▶ [EXCERPT TO READ]
[start]

Broadly speaking, the short words are the best, and the old words best of all - Winston Churchill
Otellini was responding to a question from a member of staff during an internal Intel web cast. As Intel had re-vamped its roadmap again, said the staffer, how had Intel customers reacted? "Do you think Dell might consider selling AMD processors?"
That doesn't appear likely, said Otellini, and he certainly "would hope not". He told the staff that Kevin Rollins, Dell's CEO, had given an interview saying that he sees no near term compelling proposition to change from Intel chips.
Otellini said: "Keeping Dell happy is certainly one of our most important jobs".
This is interesting. We believe at the INQ that there isn't some kind of secret conspiracy that keeps Intel and Dell in such a close relationship. Michael Kanellos, in Cnet recently, pointed to architectural similarities between Castle Dell in Texas and Castle Intel in Santa Clara. Dell gets first crack at Intel's new microprocessors, buys in such quantities that the chip giant has to take note of it, but like every other corporation is actually free to make its own mind up what it does, of this we have no doubt.
Changing the roadmap in the first few quarters of 2004 - Otellini described this as the "roadmap thrash" - was indicative of Intel recognising where it was, he said. Intel hadn't recognised there was a power wall, or rather the immediacy of the power wall. Nor had it realised the opportunity of pushing the features set forward.

[end]

▶ [SHORT PROBLEM A] Set out the records as a numbered list, skipping blank lines and covering every record. Omit the pictures.

▶ [MATERIAL TO PROCESS]
[start]

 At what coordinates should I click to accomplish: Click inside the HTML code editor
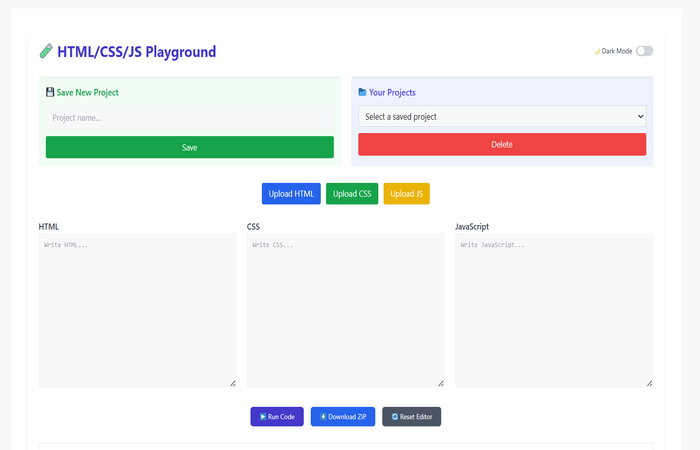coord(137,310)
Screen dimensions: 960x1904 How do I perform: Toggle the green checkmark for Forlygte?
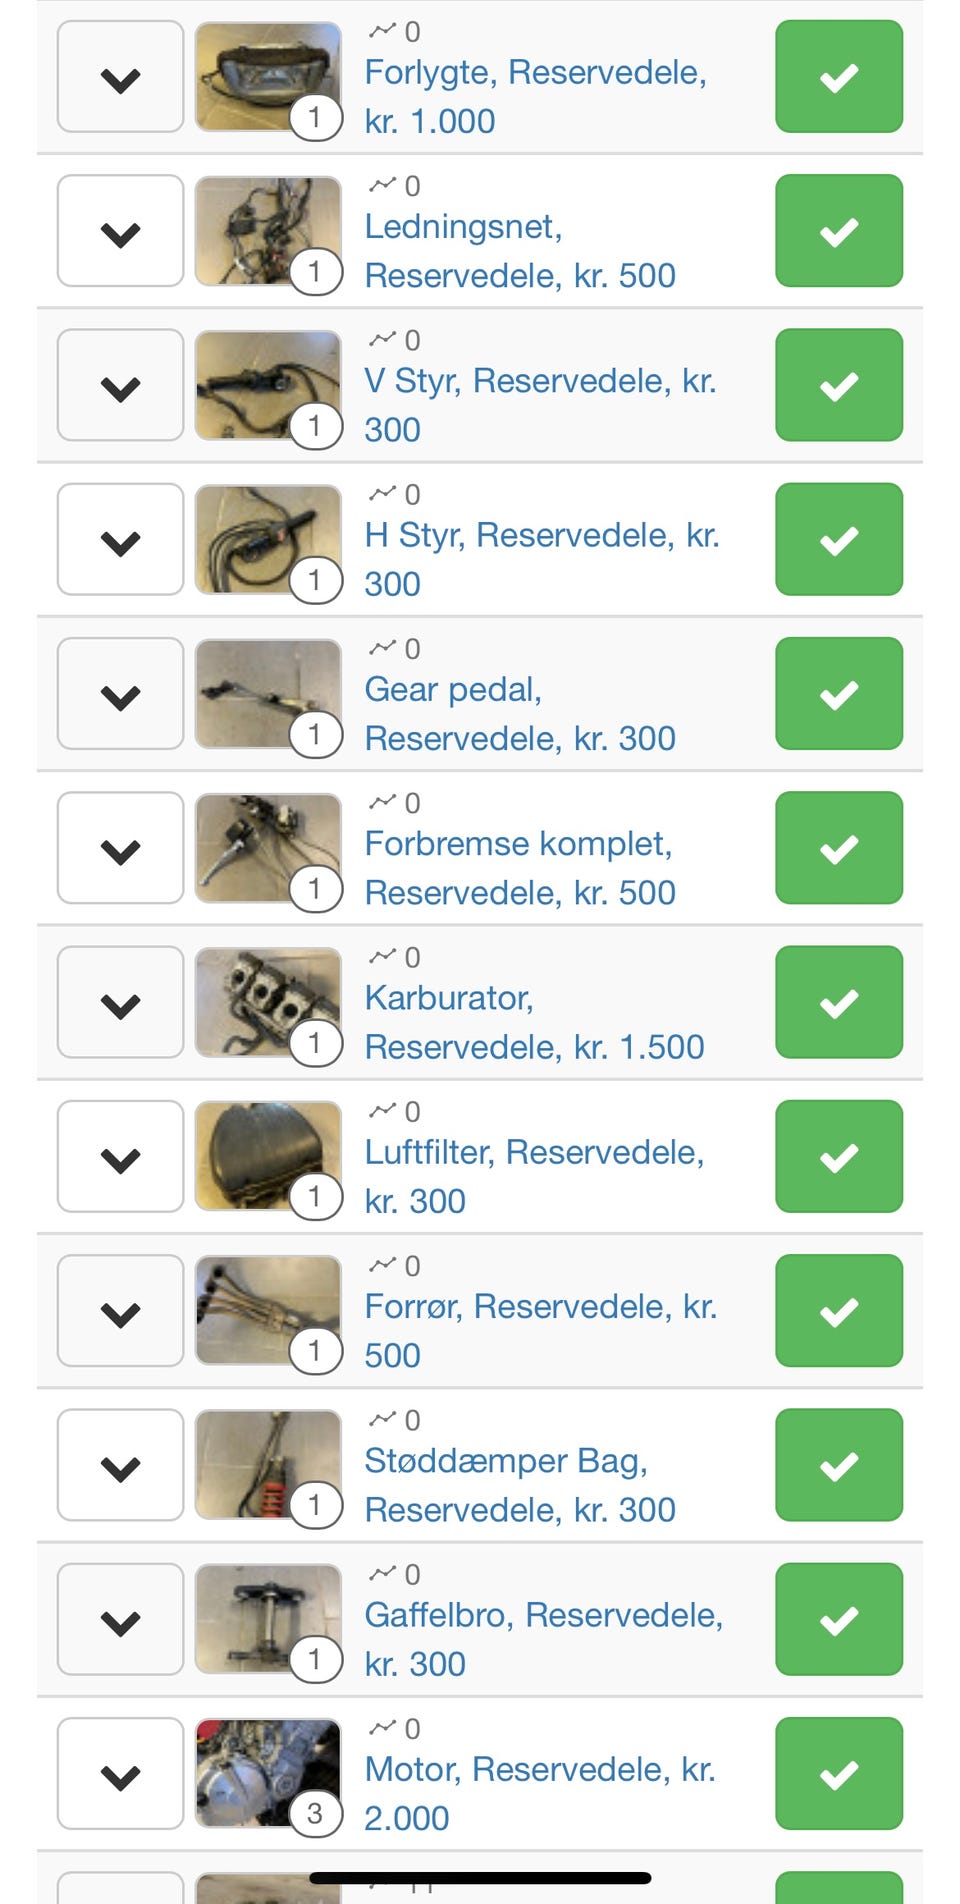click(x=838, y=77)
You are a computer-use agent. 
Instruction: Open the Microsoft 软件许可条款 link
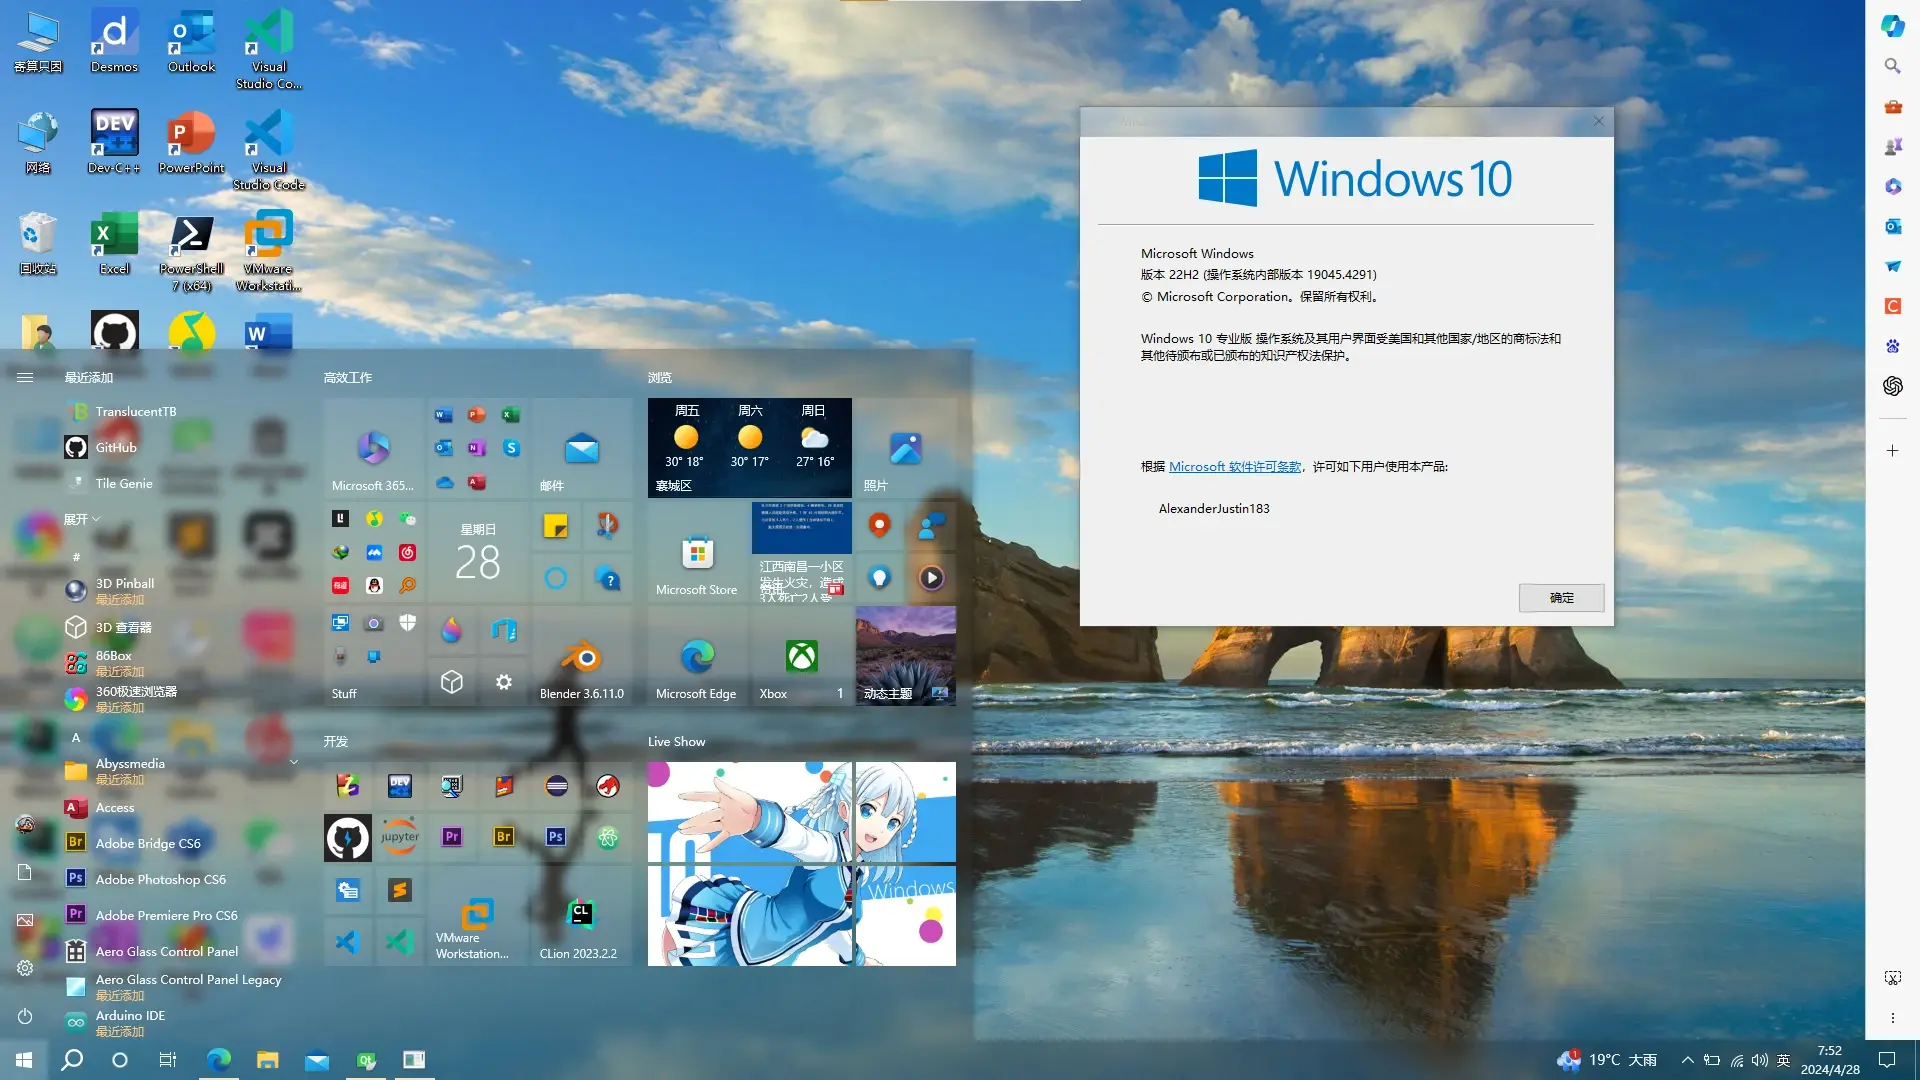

[end]

▶ [SHORT PROBLEM B] Pick up the news piece on Intel and Dell right after its final sentence and extend it.

▶ [FINAL RESULT A]
1.  At what coordinates should I click to accomplish: Click inside the HTML code editor
2. coord(137,310)
3. Screen dimensions: 960x1904 How do I perform: Toggle the green checkmark for Forlygte?
4. click(x=838, y=77)
5. You are a computer-use agent. 
6. Instruction: Open the Microsoft 软件许可条款 link

▶ [FINAL RESULT B]
He said that, "quite frankly", Intel had parallel investments - it was spending time and money on a low power converged road map and also in extending the Netburst line with Prescott and Tejas.
Customers had been affected by the "thrashes", but it made good sense to change. Intel has compiled road maps with high degrees of predictability and the latest changes in September were intended to stabilise the situation for the next couple of years.
Customers had reacted very positively to the changes and Intel took out insurance policies so it could commit to producing products for its customers.
Otellini took personal responsibility for the cancellation of its LCOS TV project and its original announcement. He said that Intel should perhaps have never have announced it, although it was right to invest in the project. He had been responsible for making the project public.
However, it had emerged that Intel couldn't build a product with high enough volume and the right level of reliability.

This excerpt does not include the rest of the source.